Recently, he was named skiing coach of the year by the Wyoming Coaches Association for his work with the Alpine ski team. This is his third time winning the honor since becoming head coach in 2007. He has helped coach other sports including track in the past, but said skiing is his greatest passion.
“Skiing is closest to my heart because of my own interest,” he said.
If there is one thing Stonehouse has built during his time as coach of the Bronc and Filly downhillers, it’s consistency. At least one of the boys or girls teams has finished second at state every year since 2015. Stonehouse was also an assistant coach on the 2004 and 2005 Cody boys state champion Alpine teams.
“It’s nice to have a program where the numbers are consistent,” Stonehouse said. “Other programs look at what’s going on in Jackson and Cody.”
To compensate for not having access to a ski hill most days of the week, Stonehouse performs video analysis with his team and dives deep into the psychological aspect of the sport. Before the snow falls, he wedges ski gates in the grass behind the football field for his athletes to run around, helping them visualize before they attempt the real deal.
“He’s able to meet the kids where they’re at and provide encouragement, inspiration, comic relief, or whatever else they need,” assistant coach Taylor Hensen said. “Stonehouse works extremely hard and expects the athletes to work hard as well on and off the mountain.”
This past season, the Fillies took second at state while the Broncs placed third, despite both teams losing a significant number of seniors entering the season.
Stonehouse said his favorite skiers to coach are those who defy expectations and overachieve. He said it is these members that usually become most dedicated to the team.
“It’s not always about skiing with coach Stonehouse,” Hensen said. “It’s about helping our student athletes to set goals, find self-confidence, and become lifelong learners.”

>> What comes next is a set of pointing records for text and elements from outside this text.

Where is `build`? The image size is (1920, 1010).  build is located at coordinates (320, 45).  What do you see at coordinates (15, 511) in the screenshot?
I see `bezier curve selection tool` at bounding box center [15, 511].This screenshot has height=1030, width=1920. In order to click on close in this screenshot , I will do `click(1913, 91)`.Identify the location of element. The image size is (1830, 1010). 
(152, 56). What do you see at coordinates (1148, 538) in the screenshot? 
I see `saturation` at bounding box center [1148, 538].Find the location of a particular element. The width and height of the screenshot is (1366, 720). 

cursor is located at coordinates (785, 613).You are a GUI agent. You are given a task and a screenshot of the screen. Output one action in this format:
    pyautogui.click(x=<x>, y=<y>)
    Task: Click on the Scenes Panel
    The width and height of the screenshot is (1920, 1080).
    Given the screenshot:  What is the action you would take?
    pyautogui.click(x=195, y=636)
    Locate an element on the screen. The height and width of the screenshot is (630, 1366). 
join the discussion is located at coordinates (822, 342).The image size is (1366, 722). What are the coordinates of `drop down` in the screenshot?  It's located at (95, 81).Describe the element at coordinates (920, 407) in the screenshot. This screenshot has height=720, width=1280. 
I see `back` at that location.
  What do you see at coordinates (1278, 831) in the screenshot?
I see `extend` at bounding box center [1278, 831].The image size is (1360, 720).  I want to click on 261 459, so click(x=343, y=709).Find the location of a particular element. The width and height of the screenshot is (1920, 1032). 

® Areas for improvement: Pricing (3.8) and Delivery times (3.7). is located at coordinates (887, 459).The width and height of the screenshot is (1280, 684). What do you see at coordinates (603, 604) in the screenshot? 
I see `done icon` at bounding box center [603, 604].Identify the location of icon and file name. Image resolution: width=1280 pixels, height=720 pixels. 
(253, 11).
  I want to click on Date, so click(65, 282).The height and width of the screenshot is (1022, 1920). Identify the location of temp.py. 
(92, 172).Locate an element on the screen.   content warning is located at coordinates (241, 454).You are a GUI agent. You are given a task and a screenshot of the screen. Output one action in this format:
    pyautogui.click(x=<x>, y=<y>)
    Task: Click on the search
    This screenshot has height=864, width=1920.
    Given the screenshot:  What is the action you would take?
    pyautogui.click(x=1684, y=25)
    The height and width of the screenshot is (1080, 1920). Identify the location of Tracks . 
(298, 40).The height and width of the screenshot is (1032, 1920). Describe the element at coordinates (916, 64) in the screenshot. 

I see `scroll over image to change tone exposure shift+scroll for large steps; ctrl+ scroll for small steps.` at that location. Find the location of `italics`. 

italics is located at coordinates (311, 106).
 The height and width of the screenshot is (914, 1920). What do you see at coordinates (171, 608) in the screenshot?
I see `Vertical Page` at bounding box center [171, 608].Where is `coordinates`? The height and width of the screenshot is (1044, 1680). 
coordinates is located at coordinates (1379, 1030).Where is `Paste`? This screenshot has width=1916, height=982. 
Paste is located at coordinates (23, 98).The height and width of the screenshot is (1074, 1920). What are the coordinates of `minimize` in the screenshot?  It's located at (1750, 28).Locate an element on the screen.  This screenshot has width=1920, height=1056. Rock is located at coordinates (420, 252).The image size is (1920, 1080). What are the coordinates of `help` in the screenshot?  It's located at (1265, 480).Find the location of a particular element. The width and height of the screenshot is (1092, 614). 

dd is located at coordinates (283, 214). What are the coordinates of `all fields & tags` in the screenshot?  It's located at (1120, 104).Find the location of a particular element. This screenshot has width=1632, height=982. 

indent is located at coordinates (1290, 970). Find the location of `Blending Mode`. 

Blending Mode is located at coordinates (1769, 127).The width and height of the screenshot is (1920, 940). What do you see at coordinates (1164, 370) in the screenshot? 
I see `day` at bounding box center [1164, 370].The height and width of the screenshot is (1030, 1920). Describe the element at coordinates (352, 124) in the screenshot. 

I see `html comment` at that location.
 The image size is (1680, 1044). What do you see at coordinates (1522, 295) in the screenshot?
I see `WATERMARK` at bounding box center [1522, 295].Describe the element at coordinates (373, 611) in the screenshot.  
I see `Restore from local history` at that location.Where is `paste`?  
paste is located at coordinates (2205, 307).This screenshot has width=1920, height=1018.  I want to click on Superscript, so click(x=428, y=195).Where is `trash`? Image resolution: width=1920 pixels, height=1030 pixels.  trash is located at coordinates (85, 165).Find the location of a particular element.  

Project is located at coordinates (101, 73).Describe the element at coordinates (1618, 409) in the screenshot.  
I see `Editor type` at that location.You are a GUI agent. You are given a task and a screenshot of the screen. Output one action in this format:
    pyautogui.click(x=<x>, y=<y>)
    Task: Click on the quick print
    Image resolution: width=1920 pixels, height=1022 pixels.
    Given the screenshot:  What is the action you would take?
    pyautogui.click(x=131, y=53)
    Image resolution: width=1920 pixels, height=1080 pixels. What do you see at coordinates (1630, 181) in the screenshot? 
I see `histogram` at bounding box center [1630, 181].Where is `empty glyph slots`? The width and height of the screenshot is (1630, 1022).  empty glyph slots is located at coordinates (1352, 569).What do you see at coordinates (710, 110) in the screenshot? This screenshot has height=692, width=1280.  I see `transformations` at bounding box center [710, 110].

Stonehouse said he is likely to return next season to coach a 15th year.
“I’m thoroughly enjoying it still and lucky to be doing this,” Stonehouse said. “If I wasn’t coaching I’d probably be sitting around eating Cheetos or something or the other.”
Whenever he does step down, Hensen will probably follow in his ski boots.
“I feel like working with him has fast-tracked me into having more confidence in Alpine ski racing than I expected in the short time I have been coaching,” Hensen said. “The kids and coaches around the state look up to coach Stonehouse not only for his knowledge of the sport, but for his kindness and support as well.”
Stonehouse is a veteran to the Wyoming Alpine ski scene, and his peers notice.
“It doesn’t matter whose race it is or who is in charge, the answer to all the hard questions is usually, ‘I’m not sure, better ask Stonehouse,’” Hensen said.
But before that happens, Stonehouse still wants to knock a state championship off his bucket list.
“It’d be nice to go out with a bang,” he said.